(Beginning of EXERCISE DATA)
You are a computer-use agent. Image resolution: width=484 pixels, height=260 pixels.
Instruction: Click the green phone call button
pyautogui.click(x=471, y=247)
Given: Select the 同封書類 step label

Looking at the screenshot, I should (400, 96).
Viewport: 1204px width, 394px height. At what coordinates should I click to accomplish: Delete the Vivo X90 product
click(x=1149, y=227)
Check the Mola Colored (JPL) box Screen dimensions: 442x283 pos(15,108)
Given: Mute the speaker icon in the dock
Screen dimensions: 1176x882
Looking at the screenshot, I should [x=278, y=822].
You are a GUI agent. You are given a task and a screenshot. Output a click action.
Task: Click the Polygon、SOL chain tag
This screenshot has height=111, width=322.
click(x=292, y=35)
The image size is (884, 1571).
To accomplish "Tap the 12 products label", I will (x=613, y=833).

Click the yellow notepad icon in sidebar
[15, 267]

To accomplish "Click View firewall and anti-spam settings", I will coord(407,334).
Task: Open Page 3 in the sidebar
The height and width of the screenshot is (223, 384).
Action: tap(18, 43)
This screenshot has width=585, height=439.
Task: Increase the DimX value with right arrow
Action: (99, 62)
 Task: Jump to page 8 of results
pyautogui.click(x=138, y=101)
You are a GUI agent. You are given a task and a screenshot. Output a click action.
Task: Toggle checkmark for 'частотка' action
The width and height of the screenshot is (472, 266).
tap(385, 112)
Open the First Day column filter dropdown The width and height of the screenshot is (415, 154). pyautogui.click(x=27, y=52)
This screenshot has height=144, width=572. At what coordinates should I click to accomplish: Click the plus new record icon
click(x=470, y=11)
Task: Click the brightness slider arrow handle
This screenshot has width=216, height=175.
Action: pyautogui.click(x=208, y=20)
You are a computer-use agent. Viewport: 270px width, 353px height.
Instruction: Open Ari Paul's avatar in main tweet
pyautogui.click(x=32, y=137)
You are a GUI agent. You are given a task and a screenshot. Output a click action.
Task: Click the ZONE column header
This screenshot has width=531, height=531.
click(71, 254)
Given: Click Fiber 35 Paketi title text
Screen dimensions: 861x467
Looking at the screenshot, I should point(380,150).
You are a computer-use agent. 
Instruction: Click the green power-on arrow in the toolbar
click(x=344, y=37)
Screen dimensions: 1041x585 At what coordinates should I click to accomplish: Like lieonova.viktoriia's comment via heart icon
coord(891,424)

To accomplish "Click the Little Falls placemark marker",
(End of EXERCISE DATA)
### WORK TO COMPLETE
Word for word, write out every entry shown above.

### RESPONSE BOX
You are a computer-use agent. Image resolution: width=484 pixels, height=260 pixels.
Instruction: Click the green phone call button
pyautogui.click(x=471, y=247)
Given: Select the 同封書類 step label

Looking at the screenshot, I should (400, 96).
Viewport: 1204px width, 394px height. At what coordinates should I click to accomplish: Delete the Vivo X90 product
click(x=1149, y=227)
Check the Mola Colored (JPL) box Screen dimensions: 442x283 pos(15,108)
Given: Mute the speaker icon in the dock
Screen dimensions: 1176x882
Looking at the screenshot, I should [x=278, y=822].
You are a GUI agent. You are given a task and a screenshot. Output a click action.
Task: Click the Polygon、SOL chain tag
This screenshot has height=111, width=322.
click(x=292, y=35)
The image size is (884, 1571).
To accomplish "Tap the 12 products label", I will (x=613, y=833).

Click the yellow notepad icon in sidebar
[15, 267]

To accomplish "Click View firewall and anti-spam settings", I will coord(407,334).
Task: Open Page 3 in the sidebar
The height and width of the screenshot is (223, 384).
Action: tap(18, 43)
This screenshot has width=585, height=439.
Task: Increase the DimX value with right arrow
Action: (99, 62)
 Task: Jump to page 8 of results
pyautogui.click(x=138, y=101)
You are a GUI agent. You are given a task and a screenshot. Output a click action.
Task: Toggle checkmark for 'частотка' action
The width and height of the screenshot is (472, 266).
tap(385, 112)
Open the First Day column filter dropdown The width and height of the screenshot is (415, 154). pyautogui.click(x=27, y=52)
This screenshot has height=144, width=572. At what coordinates should I click to accomplish: Click the plus new record icon
click(x=470, y=11)
Task: Click the brightness slider arrow handle
This screenshot has width=216, height=175.
Action: pyautogui.click(x=208, y=20)
You are a computer-use agent. Viewport: 270px width, 353px height.
Instruction: Open Ari Paul's avatar in main tweet
pyautogui.click(x=32, y=137)
You are a GUI agent. You are given a task and a screenshot. Output a click action.
Task: Click the ZONE column header
This screenshot has width=531, height=531.
click(71, 254)
Given: Click Fiber 35 Paketi title text
Screen dimensions: 861x467
Looking at the screenshot, I should point(380,150).
You are a computer-use agent. 
Instruction: Click the green power-on arrow in the toolbar
click(x=344, y=37)
Screen dimensions: 1041x585 At what coordinates should I click to accomplish: Like lieonova.viktoriia's comment via heart icon
coord(891,424)

To accomplish "Click the Little Falls placemark marker",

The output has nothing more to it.